Sunday, July 12, 2015

July 12th, 1915

- Having received feedback from his subordinates and staff, and with the Chantilly conference at an end, Joffre issues an order today sketching in broad terms the autumn offensive the French army will undertake.  In line with Castlenau's views, the primary attack will occur in Champagne by twenty-seven infantry divisions and two cavalry corps, which will attack along a front of forty-kilometres, far greater than prior operations.  A secondary attack will be undertaken in Artois by twelve infantry and two cavalry divisions, directed towards Vimy Ridge.  The objective is to 'rupture' the German line and squeeze off the Noyon salient by collapsing its flanks and forcing the Germans to retire eastward.

- After the successful assaults on both flanks of the front line on Cape Helles in late June, the British and French have decided to launch an attack in the centre using the same tactics of a concentrated artillery barrage coupled with modest objectives for the infantry.  The British 52nd Division, as well as the French on its right, attack this morning and gain the first two Ottoman trench lines, followed by intense counterattacks that see the British and French barely holding on to their gains.

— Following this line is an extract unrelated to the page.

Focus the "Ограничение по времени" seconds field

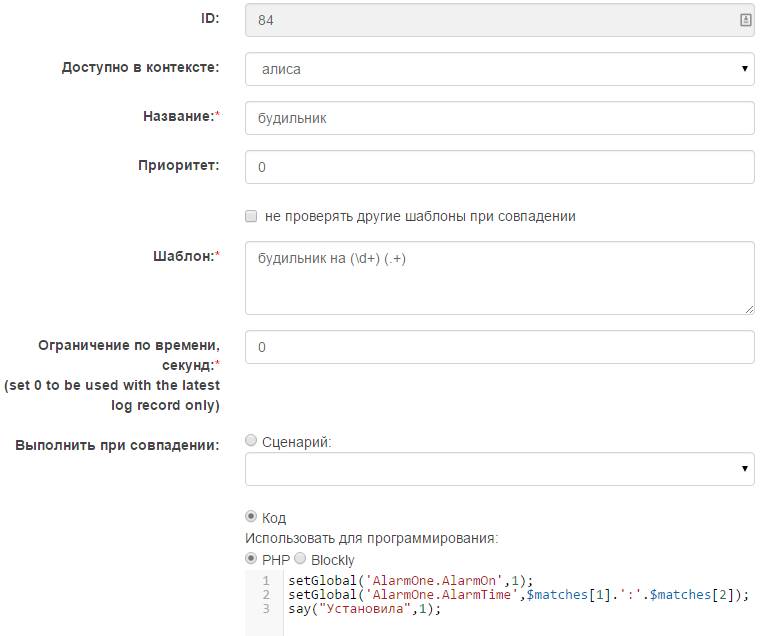click(499, 347)
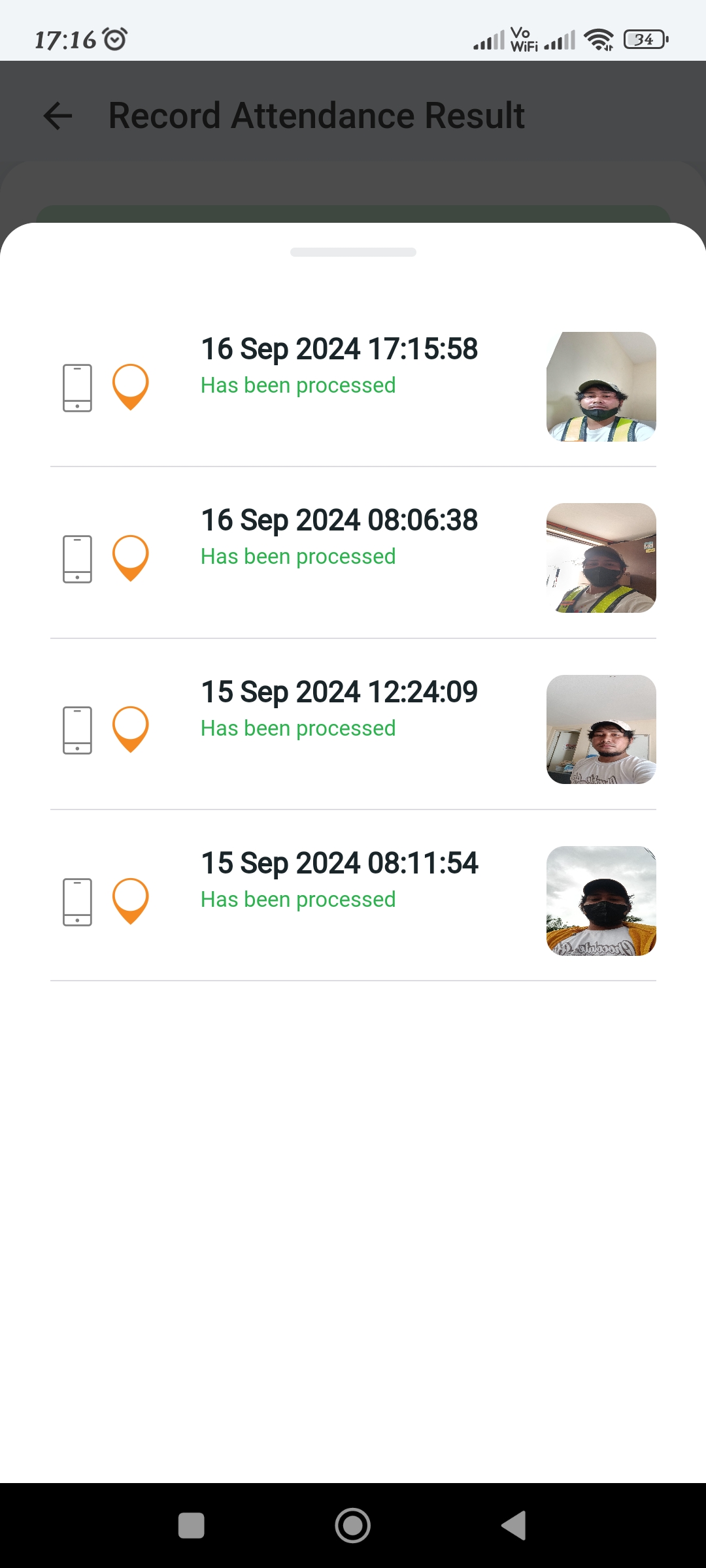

- One of the few locations in southern Persia still under British influence is Bushire, and today German consul Wilhelm Wassmuss with several hundred tribal allies approaches the port city.  A British detachment advances to meet them, and in the resulting skirmish two British officers are killed.

- Since the fall the German light cruiser Königsberg has been blockaded in the Rufiji River in German East Africa, though the uncharted channels at the river estuary and the dense foliage has prevented the British from attacking it.  After attempts to bombard by air and by the old pre-dreadnought Goliath failed, the shallow-draught monitors Mersey and Severn had been dispatched from Britain.  Capable of sailing up the delta of the Rufiji, they are able to get within range of Königsberg today and in an exchange of fire sinks the German warship.  It is the last German warship still active outside of European waters, and marks the end of the surface threat to Entente shipping overseas.  In practice Königsberg had made little contribution to this campaign, its exploits paling in comparison to the far more successful Emden.  However, simply by existing in an inaccessible location it has tied down disproportionate British resources for months, and even after its sinking its contribution to the war effort is not at an end; its crew is able to salvage the main guns from the light cruiser and transform them into artillery pieces for the defence of the colony.